Ausgangstext:
◆ ◆ ◆ ◆ ◆ ◆ ◆
Die Vereinten Nationen (UN) sind angesichts des von Israel beschlossenen Stopps aller Hilfslieferungen für die Menschen im Gazastreifen alarmiert. UN-Generalsekretär António Guterres appellierte an Israel und die Hamas, jede Anstrengung zu unternehmen, um neuerliche offene Feindseligkeiten zu vermeiden. Die Lieferungen humanitärer Hilfsgüter für die rund zwei Millionen Palästinenser in dem abgeriegelten Küstengebiet müssten sofort wieder aufgenommen werden, und die Übergabe der festgehaltenen Israelis müsse weitergehen, forderte Guterres.
Israels Premierminister Benjamin Netanjahu hatte bei der wöchentlichen Kabinettssitzung am Sonntag mit folgenden Worten für Aufsehen gesorgt: „Ich möchte eines klarstellen: Es wird keine kostenlosen Mahlzeiten geben.“
UN-Nothilfekoordinator Tom Fletcher erinnerte an den Grundsatz des internationalen Rechts, wonach die Lieferung lebensrettender Hilfe für Zivilisten möglich sein müsse. Der Fortschritt der vergangenen 42 Tage während der ersten Phase der Waffenruhe dürfe nicht zurückgedreht werden. „Wir müssen Hilfe hereinbekommen und die Geiseln rausholen. Die Waffenruhe muss halten“, sagte Fletcher.
Auch die Hilfsorganisation Ärzte ohne Grenzen verurteilte den Schritt. Erneut schneide Israel die notleidende Bevölkerung von Hilfsgütern ab und setze den Zugang zu humanitärer Hilfe als Druckmittel ein, erklärte die Nothilfekoordinatorin Caroline Seguin. „Das ist inakzeptabel und wird verheerende Folgen haben.“ Die Nachricht habe Angst ausgelöst und die Lebensmittelpreise im Gazastreifen bereits ansteigen lassen.
◆ ◆ ◆ ◆ ◆ ◆ ◆
Zu bearbeitende Aufgaben:
1. Welche Funktion hat Caroline Seguin laut dem Ausgangstext?
2. Führen Sie den Ausgangstext über den Stopp der Hilfslieferungen für den Gazastreifen im Anschluss an seinen letzten Satz weiter.
Die Daten stammen aus einer anderen Quelle.

Bereitgestellte Daten:
◆ ◆ ◆ ◆ ◆ ◆ ◆
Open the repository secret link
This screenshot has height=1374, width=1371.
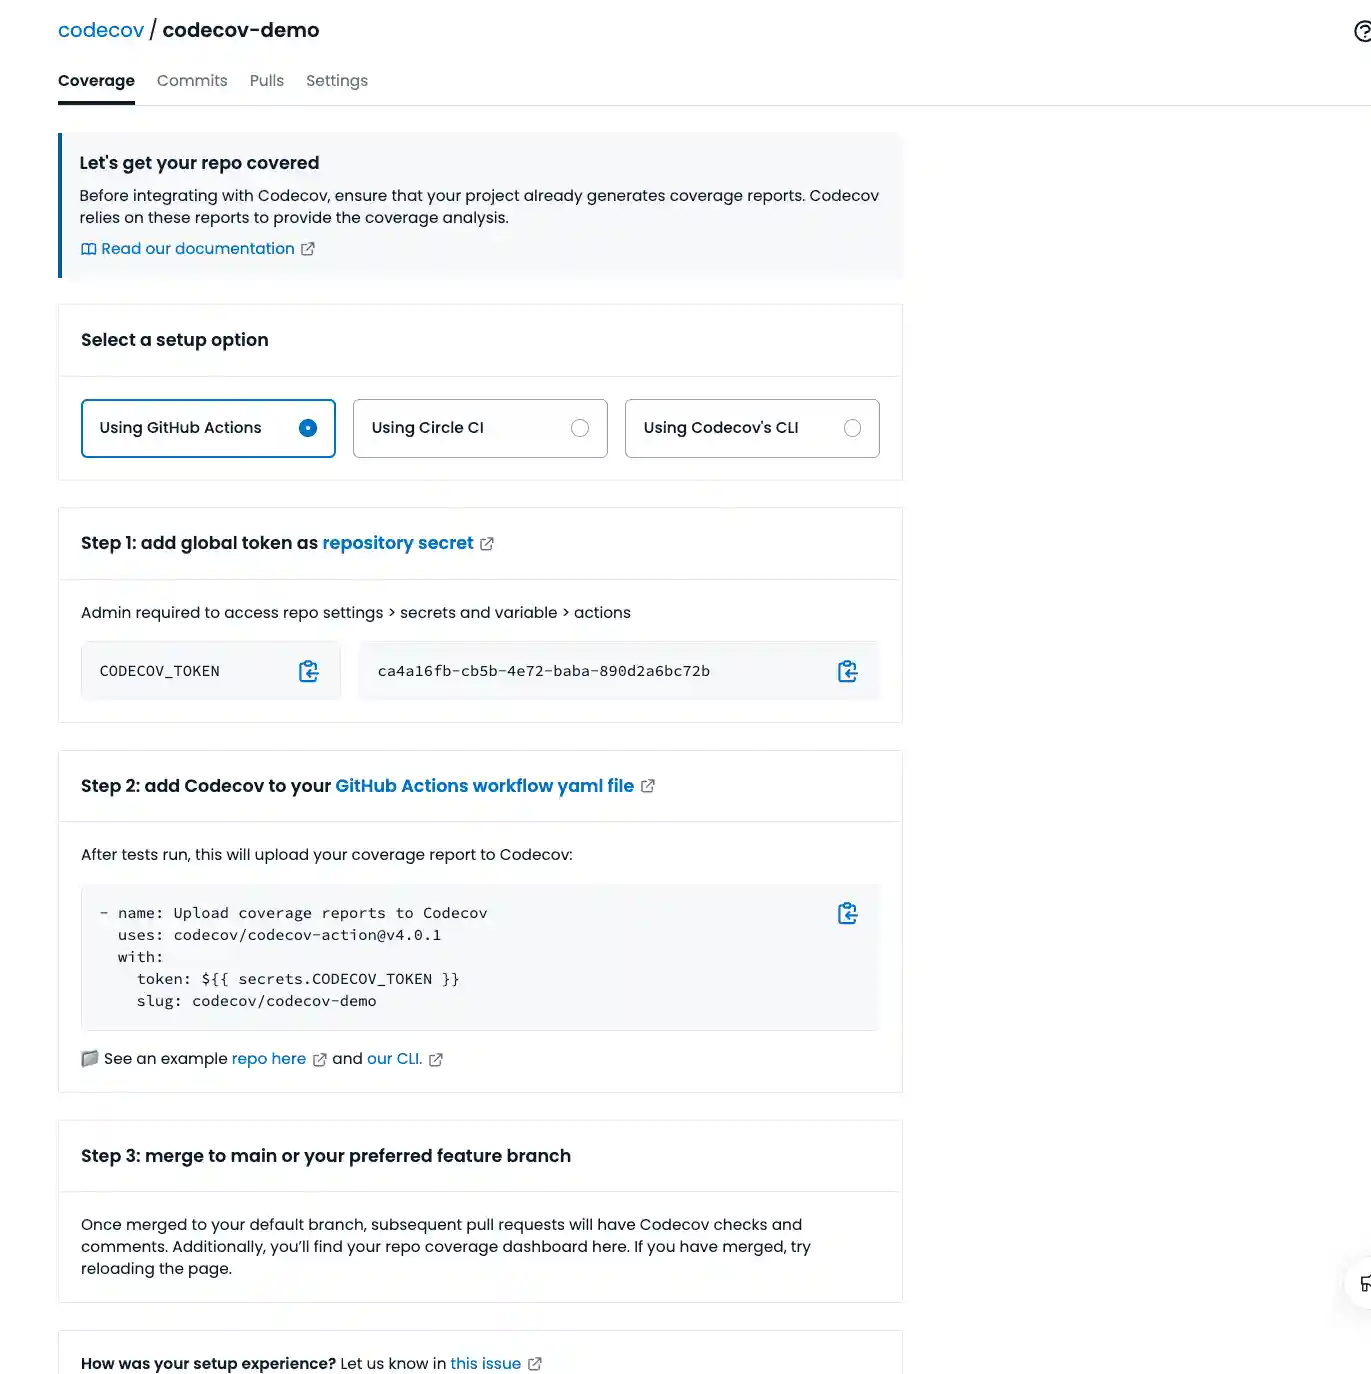[398, 543]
◆ ◆ ◆ ◆ ◆ ◆ ◆
Ihre Antworten:
1. Sie ist Nothilfekoordinatorin der Hilfsorganisation Ärzte ohne Grenzen.

2.
Die erste sechswöchige Phase der Waffenruhe-Vereinbarung zwischen Israel und der Hamas endete offiziell am Samstag um Mitternacht. Israel hat jedoch nicht zugestimmt, die zweite Phase einzuleiten, um den Krieg im Gazastreifen zu beenden. Im Rahmen der ersten Phase übergab die Hamas bislang insgesamt 29 Festgehaltene an Israel, im Gegenzug kamen mehr als 1.100 Palästinenser aus israelischer Haft frei.
In der zweiten Phase der Waffenruhe sollen die restlichen Geiseln übergeben und ein endgültiges Ende des Krieges vereinbart werden. Die Hamas hat sich bereit erklärt, alle übrigen Israelis auf einmal zurückzugeben, sobald die zweite Phase der Waffenruhe verhandelt ist. Es wird vermutet, dass sich noch 58 festgehaltene Israelis in Gaza befinden. Mehrere davon wurden bei Angriffen des israelischen Militärs getötet.
Israel begann nach dem Vergeltungsschlag der Hamas am 7. Oktober 2023 einen Vernichtungskrieg in Gaza. Laut Angaben des palästinensischen Gesundheitsministeriums wurden bis zur Waffenruhe am Sonntagmorgen mehr als 48.300 Menschen getötet und mindestens 111.800 weitere verletzt.